In a survey of 200 men, one in five said they regularly replaced meals with protein drinks or bars, and 40 percent said their use of the supplements was increasing, according to the study. This isn't a big deal on it's own, but 30 percent of the guys surveyed fessed up to having concerns about their own supplement use—yikes! And they're not the only ones worried: Eight percent reported that they've been told by their doctors to cut back on the bars and gels and three percent have actually ended up in the hospital with kidney and liver problems because of their nutritional choices! (Find out The Not-So-Healthy Truth About Nutrition Bars.)

While the study only included men, fit females' reliance on protein powders and energy bars is just as worrisome. A 2013 survey in The FASEB Journal found that 50 percent of recreational female endurance athletes said they use these types of products, with other sports showing even more useage—up to 100 percent for bodybuilders.

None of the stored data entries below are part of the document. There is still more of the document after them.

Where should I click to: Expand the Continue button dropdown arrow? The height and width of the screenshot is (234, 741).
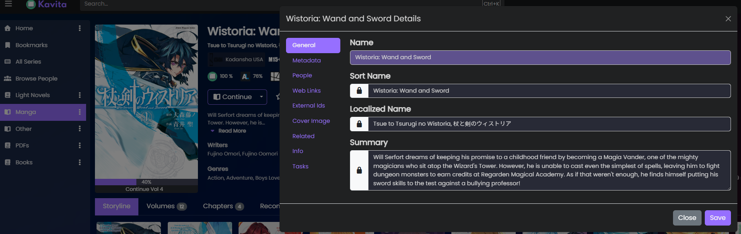(x=261, y=97)
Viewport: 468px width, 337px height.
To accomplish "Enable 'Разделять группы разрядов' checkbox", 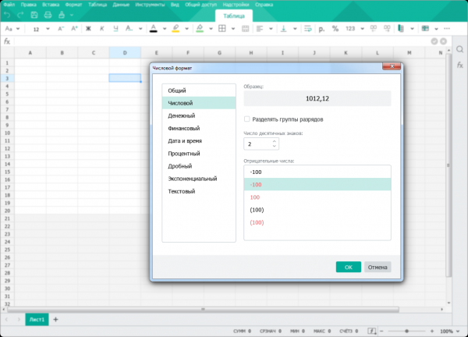I will click(x=247, y=119).
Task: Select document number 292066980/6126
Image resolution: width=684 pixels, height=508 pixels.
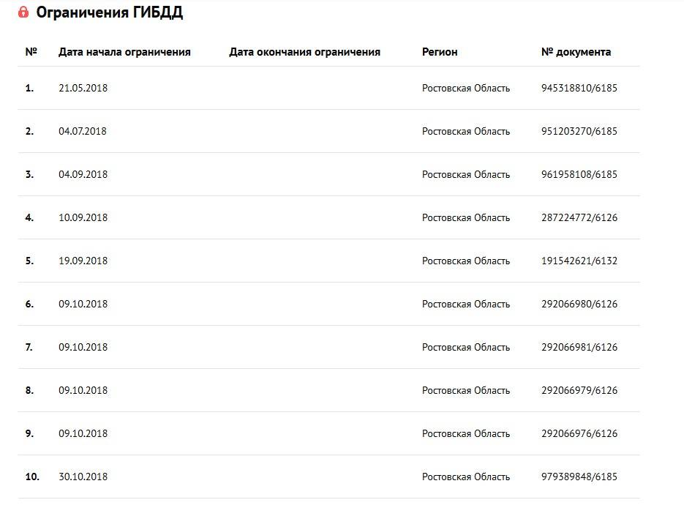Action: pos(579,304)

"Women are vulnerable to this too as there are many supplements—especially protein shakes—marketed towards women for weight loss," says Jennifer Sommer, R.D., a board-certified specialist in sports dietetics and nutrition manager at the Eating Recovery Center in Denver. "And both men and women are equally vulnerable to the messages society gives them about what their bodies should look like or what is ideal," she adds. In fact, that new research found that some fit folks are taking their supplement consumption so far that the researchers worry it's becoming a new type of disordered eating.

But is drinking a few too many protein shakes really that big of a deal? Well, the protein itself isn't so much the issue, says Shawn Talbott, Ph.D., a nutritional biochemist who specializes in sports supplements. Unless you have liver or kidney problems, it's pretty darn difficult for excess protein to cause health problems, he says. (How Much Protein Do You Need?)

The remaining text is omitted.